The EGR valve however will set off the light. I started to check the vacuum lines and the one connected to the EGR valve had no suction. since there are so many line I tried to follow them to look for damaged lines but I couldn't see some of them and eventually gave up. I started puttin 91 octane instead od the 89 I normally put in. After two tanks of 91 went through it the check engine light went off. I put one tank of 89 in and within 5 minutes (The car had almostno gas) the check engine light went off. This is always the case. I just don't understand why what kind of gas I put in matters for the EGR valve.

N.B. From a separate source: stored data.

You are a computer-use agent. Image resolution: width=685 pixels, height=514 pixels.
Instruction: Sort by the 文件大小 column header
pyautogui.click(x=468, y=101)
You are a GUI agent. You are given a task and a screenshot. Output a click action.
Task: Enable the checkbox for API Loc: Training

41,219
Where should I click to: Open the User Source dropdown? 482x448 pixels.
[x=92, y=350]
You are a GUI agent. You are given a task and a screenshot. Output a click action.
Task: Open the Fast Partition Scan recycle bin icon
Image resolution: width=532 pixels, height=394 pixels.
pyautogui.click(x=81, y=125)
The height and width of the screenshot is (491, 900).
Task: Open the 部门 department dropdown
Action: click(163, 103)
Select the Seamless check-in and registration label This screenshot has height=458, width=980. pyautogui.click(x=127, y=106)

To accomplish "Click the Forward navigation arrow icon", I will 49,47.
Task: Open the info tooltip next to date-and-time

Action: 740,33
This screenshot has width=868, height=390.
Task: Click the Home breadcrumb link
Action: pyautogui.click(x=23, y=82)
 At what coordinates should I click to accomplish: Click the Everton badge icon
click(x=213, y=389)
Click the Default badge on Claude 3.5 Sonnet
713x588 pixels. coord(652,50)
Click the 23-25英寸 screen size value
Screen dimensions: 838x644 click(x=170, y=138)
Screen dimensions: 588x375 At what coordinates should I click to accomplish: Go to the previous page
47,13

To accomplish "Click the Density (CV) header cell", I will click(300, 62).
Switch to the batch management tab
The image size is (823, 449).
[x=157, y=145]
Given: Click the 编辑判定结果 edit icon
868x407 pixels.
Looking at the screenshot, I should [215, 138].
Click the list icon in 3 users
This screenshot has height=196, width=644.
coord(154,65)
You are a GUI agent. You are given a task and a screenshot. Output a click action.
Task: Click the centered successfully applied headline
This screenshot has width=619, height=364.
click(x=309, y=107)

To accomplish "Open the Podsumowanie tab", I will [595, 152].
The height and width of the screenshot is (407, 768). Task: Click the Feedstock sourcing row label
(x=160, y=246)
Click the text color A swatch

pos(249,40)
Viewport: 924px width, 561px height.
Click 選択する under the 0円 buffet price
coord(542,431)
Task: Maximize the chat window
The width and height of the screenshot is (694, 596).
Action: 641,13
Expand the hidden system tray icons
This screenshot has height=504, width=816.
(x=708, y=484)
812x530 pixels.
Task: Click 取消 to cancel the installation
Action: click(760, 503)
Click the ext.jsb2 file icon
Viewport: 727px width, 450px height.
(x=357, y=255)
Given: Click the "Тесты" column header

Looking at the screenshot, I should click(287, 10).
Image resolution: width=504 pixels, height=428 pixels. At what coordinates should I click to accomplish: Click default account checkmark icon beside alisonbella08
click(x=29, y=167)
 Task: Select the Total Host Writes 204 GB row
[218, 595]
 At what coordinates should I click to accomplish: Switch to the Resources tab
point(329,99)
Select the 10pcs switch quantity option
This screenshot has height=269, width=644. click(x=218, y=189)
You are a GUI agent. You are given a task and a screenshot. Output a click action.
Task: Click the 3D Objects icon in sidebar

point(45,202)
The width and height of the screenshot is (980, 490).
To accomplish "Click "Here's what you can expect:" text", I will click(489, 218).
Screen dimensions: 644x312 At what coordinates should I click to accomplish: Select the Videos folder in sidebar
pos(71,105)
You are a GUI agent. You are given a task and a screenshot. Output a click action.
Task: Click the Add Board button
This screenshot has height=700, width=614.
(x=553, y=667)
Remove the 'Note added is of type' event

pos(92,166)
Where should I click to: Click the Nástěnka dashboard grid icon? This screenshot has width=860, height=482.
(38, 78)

Does anyone know what to look at or anything else that would help?


----------



## BikerFry (Jul 31, 2003)

If the ECU says you're getting knock and higher octane makes it go away you might want to check your timing.


----------



## courtjester (Nov 5, 2004)

But the EGR Valve is what I was concearned about. That and the vacuum lines.


----------



## Token Moron (Mar 28, 2003)

bikerfry is right....knock sensor CEL would be because of the timing. check that ish. if the egr light comes on and off depending on the fuel used, it isnt a vacuum light..premium fuel burns better and cleaner. and lower octane does not, so maybe the egr valve is getting dirty.


----------



## courtjester (Nov 5, 2004)

What about the vacuum line not working? That is probably why the ECU is turning on the check engine light.


----------



## Token Moron (Mar 28, 2003)

a vacuum line wouldnt trigger a CEL


----------



## specalk99 (Apr 4, 2005)

where is the egr located ? and what does it look like? and if i open it to clean it will i need a new gasket for it ?


----------



## yuke (Nov 16, 2005)

*egr valve and knock sensor*

In reply to courtjester you might not have vacuum at your egr valve because maybe your vacuum control solenoid is not opening to let the vacuum go to the egr.I found on mine that if I unhooked the wires going to the solenoid that it stays open all the time and allows the egr to receive vacuum which allows it to operate.I thought when I got the egr to operate I thought I would see an increase in gas mileage which has not been the case.I currently get 23 mpg and think I should be getting more like 30.Besides the mileage the engine runs fine so I am stumped as to what to look at next.Maybe valves or crank angle sensor.


----------